Some universities in Guangdong are farming out unemployed graduates to employment agencies to improve their graduate employment figures, according to the South China Morning Post.


More than 20,000 university graduates in Xi'an, capital city of Northwest China's Shaanxi Province, wait on November 5 2004 to verify their registration for 2005 national examination for civil servants. There are 1,553 posts available from Shaanxi provincial government and 8,400 from central government departments. [China Daily]

Students listed with employment agencies can be counted by universities as being employed.

"My counselor advised me to move my file to the Nanfang Talent Market so that I could stay in Guangzhou," said Effie Zheng, a Chaozhou native who has graduated from Guangdong University of Foreign Studies (GUFS).

Zheng said he, several classmates, and some friends from Guangdong University of Law and Business, paid the agency 1,500 yuan (US$184) to keep their files for three years and were allowed to retain their Guangzhou hukou, or residency.

What they did not know was that the education department had asked universities to keep unemployed graduates on file for free for two years to ease social pressure when graduate unemployment became a problem in 2003.

"It wasn't clear that I could keep my file at the university.

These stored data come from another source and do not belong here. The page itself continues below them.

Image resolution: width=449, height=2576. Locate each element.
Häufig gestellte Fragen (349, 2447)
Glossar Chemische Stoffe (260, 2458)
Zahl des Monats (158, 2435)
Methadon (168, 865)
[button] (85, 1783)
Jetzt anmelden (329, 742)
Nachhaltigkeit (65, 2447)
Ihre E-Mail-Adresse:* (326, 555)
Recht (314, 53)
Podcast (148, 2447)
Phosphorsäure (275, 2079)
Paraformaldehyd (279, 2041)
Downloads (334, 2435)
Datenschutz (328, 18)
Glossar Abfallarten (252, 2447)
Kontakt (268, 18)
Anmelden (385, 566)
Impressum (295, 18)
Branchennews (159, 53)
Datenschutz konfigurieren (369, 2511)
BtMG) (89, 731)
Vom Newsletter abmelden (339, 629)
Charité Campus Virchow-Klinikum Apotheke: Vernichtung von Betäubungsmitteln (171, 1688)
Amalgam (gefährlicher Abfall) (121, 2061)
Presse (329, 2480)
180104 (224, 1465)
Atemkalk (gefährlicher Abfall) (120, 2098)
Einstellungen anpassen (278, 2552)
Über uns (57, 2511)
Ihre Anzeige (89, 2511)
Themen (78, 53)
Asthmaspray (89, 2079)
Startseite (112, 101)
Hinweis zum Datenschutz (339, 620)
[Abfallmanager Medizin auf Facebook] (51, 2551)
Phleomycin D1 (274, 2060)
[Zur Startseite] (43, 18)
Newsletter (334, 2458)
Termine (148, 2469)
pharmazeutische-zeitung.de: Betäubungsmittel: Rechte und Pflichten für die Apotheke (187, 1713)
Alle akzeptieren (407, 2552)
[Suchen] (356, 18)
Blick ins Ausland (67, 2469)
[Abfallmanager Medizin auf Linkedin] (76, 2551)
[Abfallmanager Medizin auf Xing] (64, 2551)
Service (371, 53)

Our school promoted the talent market but afterwards I realized that they did it so that they did not have to include us in unemployment figures," Zheng said.

A GUFS counselor referred queries about the practice to higher authorities at the university, saying 83 percent of the 2,224 students who graduated this year had found jobs by July 1.

A counselor at Guangdong University of Law and Business reported an employment rate of 96.06 percent for last year's graduates. He said he was aware some graduates were maintaining their files at employment agencies.

"They do it for hukou. I am aware of the practice but I've not received any complaints from students," he said.

The education department requires universities to guarantee students an employment rate of 70 percent.

In Guangdong last year, 97.3 percent of graduates found jobs. But teachers complain that instead of focusing on teaching they have to think about finding jobs for their students while the students spend their entire last semester job hunting.